NEW YORK — Looking across the stock market, it’s hard to find a company that isn’t vulnerable in some degree to the U.S.-China trade war.
Stocks of companies that do lots of business with China, such as chipmakers and other technology companies, are obvious candidates for investors to sell when trade worries rise. They have fallen more than the rest of the market whenever President Donald Trump sends out a tweet or speaks about tariffs.
But investors are also looking beyond these first-order effects as they pick out which stocks look susceptible to the trade war. Those picks now include many companies that have no significant ties to China but are still at risk.
That’s why all but 2% of the stocks in the S&P 500 fell on Aug. 5, when worries ratcheted higher after China let its currency devalue to its lowest level in a decade.
The damage has been widespread since Trump shocked investors on Aug. 1 by saying he planned soon to extend tariffs across virtually all Chinese imports.
The latest tariffs cover about $300 million of Chinese goods, many of them consumer products that were exempt from early rounds of taxes.
Among the losers in the dispute:
Energy companies
Energy stocks in the S&P 500 have plunged 10.2% since just before Trump sent his Aug. 1 tweet, the worst decline of the 11 sectors that make up the index.
National Oilwell Varco, for example, is based in Houston and gets most of its revenue from supplying drilling and other technologies in the United States, Saudi Arabia, Brazil and Norway. But its stock has plunged nearly 22%, seven times the loss of the overall S&P 500.
That’s in large part because the price of oil has sunk on worries that the trade war will do lasting damage to the global economy. If that happens, countries around the world will have less need to burn oil. The price of benchmark U.S. crude plunged nearly 8% on Aug. 1, its worst day in 4 1/2 years.
Banks
Financial stocks have been the second-worst performing sector in the S&P 500 in recent weeks as the prospect of less-profitable lending threatens banks’ profits.

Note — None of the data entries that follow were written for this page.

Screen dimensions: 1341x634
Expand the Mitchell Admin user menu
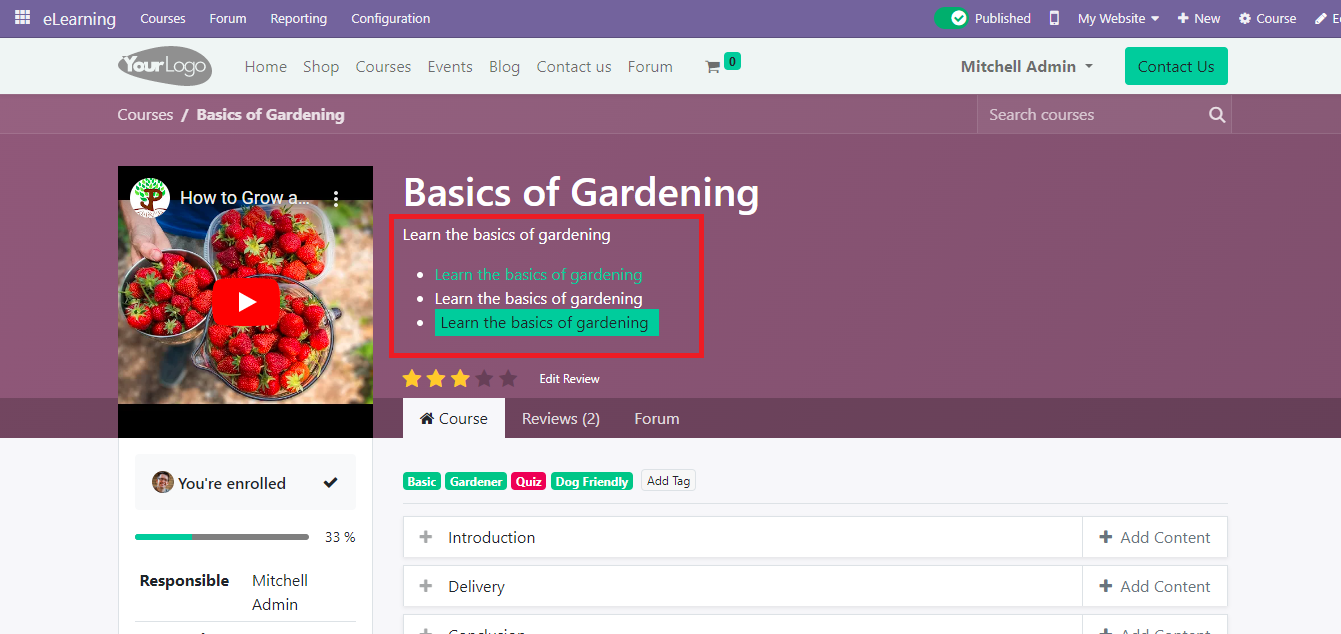coord(1027,67)
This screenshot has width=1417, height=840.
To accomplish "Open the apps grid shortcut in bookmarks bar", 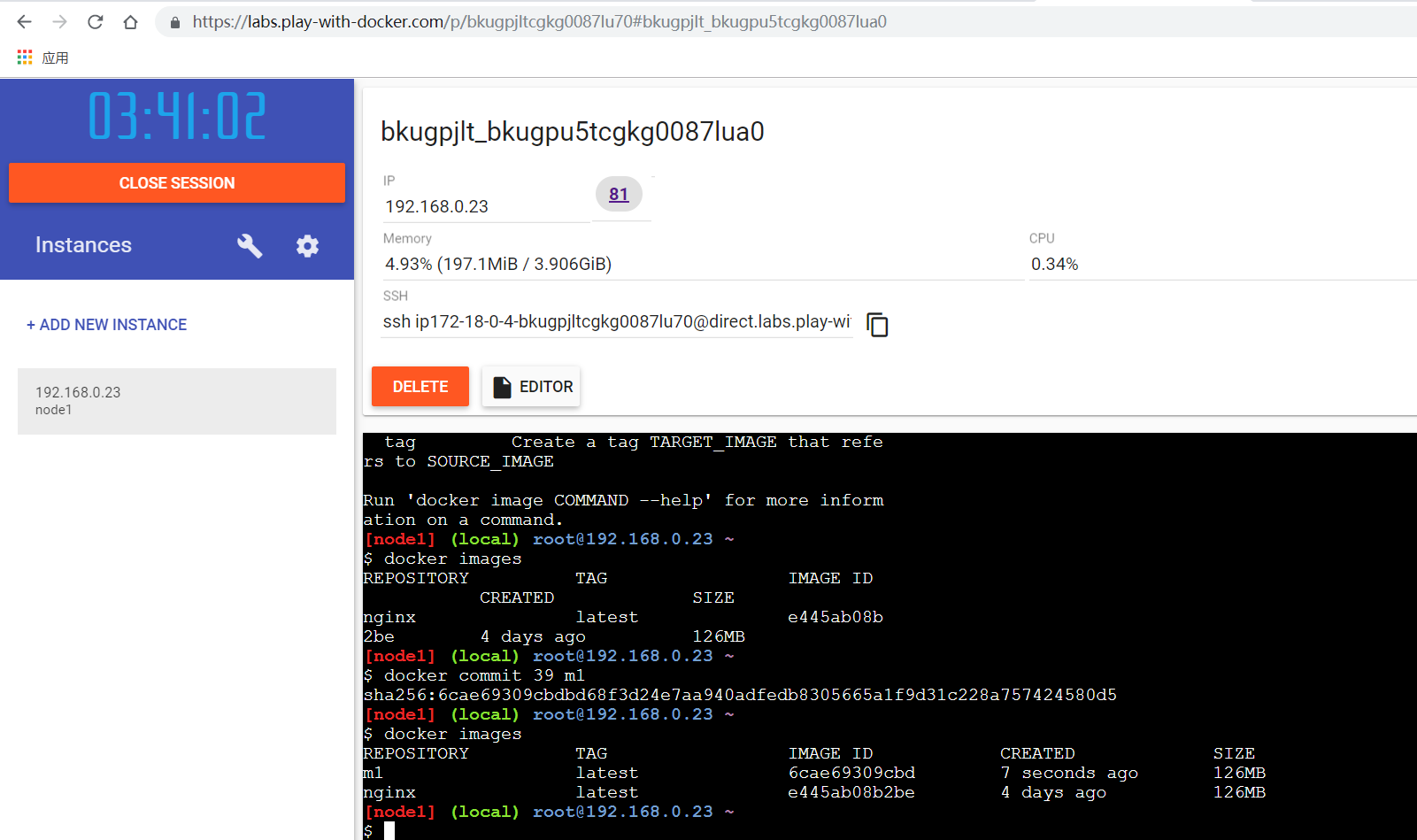I will pyautogui.click(x=25, y=58).
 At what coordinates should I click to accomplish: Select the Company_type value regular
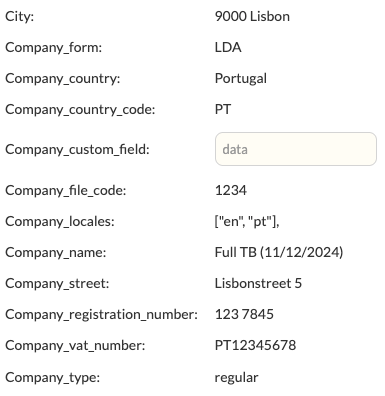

Comerica, for instance, has been sucked into an industrywide downdraft. It is based in Dallas and has bank branches mostly in Arizona, California, Florida, Texas and Michigan. It has some businesses operating outside the country, but in Canada and Mexico, not China. Its stock has sunk 16.2% during the recent pick-up in trade tensions.
The escalation in the trade war has led a growing number of economists and analysts to warn about a possible recession. And those concerns have spread to the bond market, where interest rates have sunk sharply.
The market for interest rates has gone so haywire this month because of worries about a possible recession that long-term Treasury yields in some cases are lower than short-term yields. That’s trouble for an industry that relies on borrowing money at short-term rates, lending it out at long-term rates and pocketing the difference.
Microchip companies
Companies that make microchips that go into laptops and other electronics have been some of the trade war’s biggest victims because of how dependent they are on China.
Consider Micron Technology, which got more than 57% of all its sales from China in its last fiscal year. Not only that, it needs China for rare earth minerals found there, and it also has significant manufacturing operations in the country.
Micron sank 2.9% on Aug. 1, when Trump announced he would extend tariffs to products that include laptops and mobile phones. That was more than triple the S&P 500’s loss.
Since Trump’s 2018 tweet that “trade wars are good, and easy to win,” Micron is down 8.5%, while the S&P 500 is up 7.9%.